━━━━━ DATA
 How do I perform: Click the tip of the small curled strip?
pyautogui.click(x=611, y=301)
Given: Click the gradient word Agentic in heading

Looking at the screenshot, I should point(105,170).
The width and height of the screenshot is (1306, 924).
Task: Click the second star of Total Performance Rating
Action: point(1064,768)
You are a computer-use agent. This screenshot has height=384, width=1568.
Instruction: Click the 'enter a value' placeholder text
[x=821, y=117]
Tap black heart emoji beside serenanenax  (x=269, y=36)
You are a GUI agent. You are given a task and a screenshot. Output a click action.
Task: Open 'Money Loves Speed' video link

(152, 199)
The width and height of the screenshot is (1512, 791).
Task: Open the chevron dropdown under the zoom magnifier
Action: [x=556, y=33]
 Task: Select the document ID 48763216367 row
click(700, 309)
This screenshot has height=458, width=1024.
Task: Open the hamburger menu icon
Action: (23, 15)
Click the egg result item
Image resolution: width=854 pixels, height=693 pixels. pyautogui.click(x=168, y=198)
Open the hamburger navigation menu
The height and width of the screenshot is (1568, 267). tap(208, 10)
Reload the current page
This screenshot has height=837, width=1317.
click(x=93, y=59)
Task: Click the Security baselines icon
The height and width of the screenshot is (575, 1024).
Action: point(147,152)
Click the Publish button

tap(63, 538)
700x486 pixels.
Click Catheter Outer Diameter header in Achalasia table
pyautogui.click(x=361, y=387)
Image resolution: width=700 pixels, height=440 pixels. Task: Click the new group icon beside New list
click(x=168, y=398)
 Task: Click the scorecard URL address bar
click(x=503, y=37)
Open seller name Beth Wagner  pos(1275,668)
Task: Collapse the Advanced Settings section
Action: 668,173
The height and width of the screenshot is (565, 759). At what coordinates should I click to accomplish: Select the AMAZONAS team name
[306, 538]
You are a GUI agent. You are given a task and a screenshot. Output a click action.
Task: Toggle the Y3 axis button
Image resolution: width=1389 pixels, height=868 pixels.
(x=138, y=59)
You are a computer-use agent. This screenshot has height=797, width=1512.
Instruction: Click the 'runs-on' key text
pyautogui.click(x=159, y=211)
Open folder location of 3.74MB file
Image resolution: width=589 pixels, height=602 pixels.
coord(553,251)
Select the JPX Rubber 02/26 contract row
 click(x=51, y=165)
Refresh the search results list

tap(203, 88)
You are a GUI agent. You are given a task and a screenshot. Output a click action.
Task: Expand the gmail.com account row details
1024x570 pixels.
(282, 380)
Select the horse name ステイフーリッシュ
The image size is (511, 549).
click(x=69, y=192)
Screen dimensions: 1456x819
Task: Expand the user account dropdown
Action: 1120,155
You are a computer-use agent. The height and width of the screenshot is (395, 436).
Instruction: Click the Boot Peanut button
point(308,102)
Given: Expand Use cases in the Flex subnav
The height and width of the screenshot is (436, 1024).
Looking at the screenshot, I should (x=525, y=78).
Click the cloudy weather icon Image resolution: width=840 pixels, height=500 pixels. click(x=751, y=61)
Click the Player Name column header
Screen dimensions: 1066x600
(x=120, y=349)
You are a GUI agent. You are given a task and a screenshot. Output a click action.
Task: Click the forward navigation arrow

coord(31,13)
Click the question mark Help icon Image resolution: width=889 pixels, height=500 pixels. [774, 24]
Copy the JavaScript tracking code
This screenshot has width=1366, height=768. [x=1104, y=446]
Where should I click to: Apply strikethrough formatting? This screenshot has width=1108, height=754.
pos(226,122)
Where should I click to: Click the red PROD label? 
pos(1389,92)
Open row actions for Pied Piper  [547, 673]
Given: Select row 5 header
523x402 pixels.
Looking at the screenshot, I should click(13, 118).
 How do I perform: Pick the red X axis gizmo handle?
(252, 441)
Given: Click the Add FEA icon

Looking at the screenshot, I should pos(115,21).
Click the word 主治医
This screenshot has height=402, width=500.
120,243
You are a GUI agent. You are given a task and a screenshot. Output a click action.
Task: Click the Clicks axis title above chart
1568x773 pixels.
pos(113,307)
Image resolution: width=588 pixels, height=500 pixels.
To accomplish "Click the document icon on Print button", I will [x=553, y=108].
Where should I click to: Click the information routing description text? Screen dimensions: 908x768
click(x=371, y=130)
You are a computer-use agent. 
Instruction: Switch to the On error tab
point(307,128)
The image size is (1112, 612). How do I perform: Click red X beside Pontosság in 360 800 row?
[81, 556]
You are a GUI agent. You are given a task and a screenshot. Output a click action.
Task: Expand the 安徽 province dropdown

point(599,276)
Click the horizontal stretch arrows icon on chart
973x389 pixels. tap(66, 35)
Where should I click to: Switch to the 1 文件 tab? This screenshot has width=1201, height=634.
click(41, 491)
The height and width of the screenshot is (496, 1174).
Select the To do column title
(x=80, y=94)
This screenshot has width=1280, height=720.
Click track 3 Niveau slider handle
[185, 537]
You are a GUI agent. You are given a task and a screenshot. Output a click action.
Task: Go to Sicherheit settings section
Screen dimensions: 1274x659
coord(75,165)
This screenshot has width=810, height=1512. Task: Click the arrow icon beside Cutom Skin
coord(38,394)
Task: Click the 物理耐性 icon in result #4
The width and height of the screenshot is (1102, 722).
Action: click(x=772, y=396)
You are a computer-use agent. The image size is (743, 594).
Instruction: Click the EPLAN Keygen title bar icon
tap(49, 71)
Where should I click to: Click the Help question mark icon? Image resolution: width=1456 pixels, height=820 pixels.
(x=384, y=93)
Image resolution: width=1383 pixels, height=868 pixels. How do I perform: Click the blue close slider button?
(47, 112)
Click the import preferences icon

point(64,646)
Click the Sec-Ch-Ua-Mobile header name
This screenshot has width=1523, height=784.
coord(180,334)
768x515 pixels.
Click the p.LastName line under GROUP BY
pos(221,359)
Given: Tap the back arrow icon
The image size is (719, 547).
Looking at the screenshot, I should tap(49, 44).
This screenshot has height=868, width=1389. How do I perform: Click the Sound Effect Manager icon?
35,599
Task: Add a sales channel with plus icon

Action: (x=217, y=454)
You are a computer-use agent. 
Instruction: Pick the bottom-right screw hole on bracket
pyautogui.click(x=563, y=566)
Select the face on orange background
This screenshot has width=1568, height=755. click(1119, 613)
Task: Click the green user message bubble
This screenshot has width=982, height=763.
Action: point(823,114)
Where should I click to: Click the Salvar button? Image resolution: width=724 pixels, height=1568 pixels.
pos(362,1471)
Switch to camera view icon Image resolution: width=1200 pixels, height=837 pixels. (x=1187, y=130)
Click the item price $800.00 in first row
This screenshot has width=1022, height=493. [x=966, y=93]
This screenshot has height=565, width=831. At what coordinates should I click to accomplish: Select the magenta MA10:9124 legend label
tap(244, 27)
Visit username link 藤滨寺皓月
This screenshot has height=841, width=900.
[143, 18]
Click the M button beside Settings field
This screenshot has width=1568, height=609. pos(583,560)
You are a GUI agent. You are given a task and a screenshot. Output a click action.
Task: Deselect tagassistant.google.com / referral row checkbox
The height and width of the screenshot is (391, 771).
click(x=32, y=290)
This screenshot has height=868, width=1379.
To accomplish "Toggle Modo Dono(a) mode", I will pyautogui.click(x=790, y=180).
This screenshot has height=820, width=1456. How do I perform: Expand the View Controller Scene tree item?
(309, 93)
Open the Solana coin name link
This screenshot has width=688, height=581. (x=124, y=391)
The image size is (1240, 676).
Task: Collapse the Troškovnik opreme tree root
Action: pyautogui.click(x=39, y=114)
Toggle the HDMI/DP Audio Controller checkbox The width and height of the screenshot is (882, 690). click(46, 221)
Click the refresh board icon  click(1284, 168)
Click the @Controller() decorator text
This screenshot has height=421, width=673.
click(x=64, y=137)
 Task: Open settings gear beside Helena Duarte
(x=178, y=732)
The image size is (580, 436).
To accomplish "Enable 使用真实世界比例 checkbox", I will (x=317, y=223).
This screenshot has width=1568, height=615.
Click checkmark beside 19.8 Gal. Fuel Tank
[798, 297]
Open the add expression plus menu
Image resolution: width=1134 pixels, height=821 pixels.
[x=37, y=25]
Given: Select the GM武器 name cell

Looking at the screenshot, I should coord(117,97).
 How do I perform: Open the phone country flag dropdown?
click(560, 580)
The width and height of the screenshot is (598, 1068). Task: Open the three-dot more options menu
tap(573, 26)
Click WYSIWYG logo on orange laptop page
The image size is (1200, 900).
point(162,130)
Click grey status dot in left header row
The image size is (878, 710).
━━━━━━━━━━
=== WHAT IS EXPECTED ===
Within the data, count the lines that hold the word "Toggle". Answer with the figure and nothing more.

=== WRITTEN RESPONSE ===
3